**Work to be completed**.
For each line in the data below, write an exact copy.

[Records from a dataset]
<<<<

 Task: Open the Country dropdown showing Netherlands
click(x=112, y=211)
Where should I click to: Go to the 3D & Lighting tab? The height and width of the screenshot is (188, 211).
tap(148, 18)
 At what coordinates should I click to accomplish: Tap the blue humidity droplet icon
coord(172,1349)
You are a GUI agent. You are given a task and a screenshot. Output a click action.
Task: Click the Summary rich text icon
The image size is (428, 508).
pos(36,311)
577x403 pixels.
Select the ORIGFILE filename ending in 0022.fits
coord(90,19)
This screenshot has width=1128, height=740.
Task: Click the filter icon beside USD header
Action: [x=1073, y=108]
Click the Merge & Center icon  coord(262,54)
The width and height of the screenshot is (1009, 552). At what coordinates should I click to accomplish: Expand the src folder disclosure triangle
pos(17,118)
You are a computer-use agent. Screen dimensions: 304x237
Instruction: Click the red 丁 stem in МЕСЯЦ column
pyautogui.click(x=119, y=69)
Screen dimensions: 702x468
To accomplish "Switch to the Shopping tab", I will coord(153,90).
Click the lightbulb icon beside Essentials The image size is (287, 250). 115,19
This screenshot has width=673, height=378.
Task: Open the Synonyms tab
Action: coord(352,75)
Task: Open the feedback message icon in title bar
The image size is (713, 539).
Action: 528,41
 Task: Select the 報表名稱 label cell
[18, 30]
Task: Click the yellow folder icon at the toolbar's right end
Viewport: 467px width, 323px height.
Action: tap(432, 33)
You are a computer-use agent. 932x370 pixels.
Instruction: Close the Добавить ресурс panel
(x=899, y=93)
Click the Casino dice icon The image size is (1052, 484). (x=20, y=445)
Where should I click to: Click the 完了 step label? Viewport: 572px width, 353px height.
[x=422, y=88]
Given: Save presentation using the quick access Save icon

>>>>

**Your solution**.
 Task: Open the Country dropdown showing Netherlands
click(x=112, y=211)
Where should I click to: Go to the 3D & Lighting tab? The height and width of the screenshot is (188, 211).
tap(148, 18)
 At what coordinates should I click to accomplish: Tap the blue humidity droplet icon
coord(172,1349)
You are a GUI agent. You are given a task and a screenshot. Output a click action.
Task: Click the Summary rich text icon
The image size is (428, 508).
pos(36,311)
577x403 pixels.
Select the ORIGFILE filename ending in 0022.fits
coord(90,19)
This screenshot has width=1128, height=740.
Task: Click the filter icon beside USD header
Action: [x=1073, y=108]
Click the Merge & Center icon  coord(262,54)
The width and height of the screenshot is (1009, 552). At what coordinates should I click to accomplish: Expand the src folder disclosure triangle
pos(17,118)
You are a computer-use agent. Screen dimensions: 304x237
Instruction: Click the red 丁 stem in МЕСЯЦ column
pyautogui.click(x=119, y=69)
Screen dimensions: 702x468
To accomplish "Switch to the Shopping tab", I will coord(153,90).
Click the lightbulb icon beside Essentials The image size is (287, 250). 115,19
This screenshot has width=673, height=378.
Task: Open the Synonyms tab
Action: coord(352,75)
Task: Open the feedback message icon in title bar
The image size is (713, 539).
Action: 528,41
 Task: Select the 報表名稱 label cell
[18, 30]
Task: Click the yellow folder icon at the toolbar's right end
Viewport: 467px width, 323px height.
Action: tap(432, 33)
You are a computer-use agent. 932x370 pixels.
Instruction: Close the Добавить ресурс panel
(x=899, y=93)
Click the Casino dice icon The image size is (1052, 484). (x=20, y=445)
Where should I click to: Click the 完了 step label? Viewport: 572px width, 353px height.
[x=422, y=88]
Given: Save presentation using the quick access Save icon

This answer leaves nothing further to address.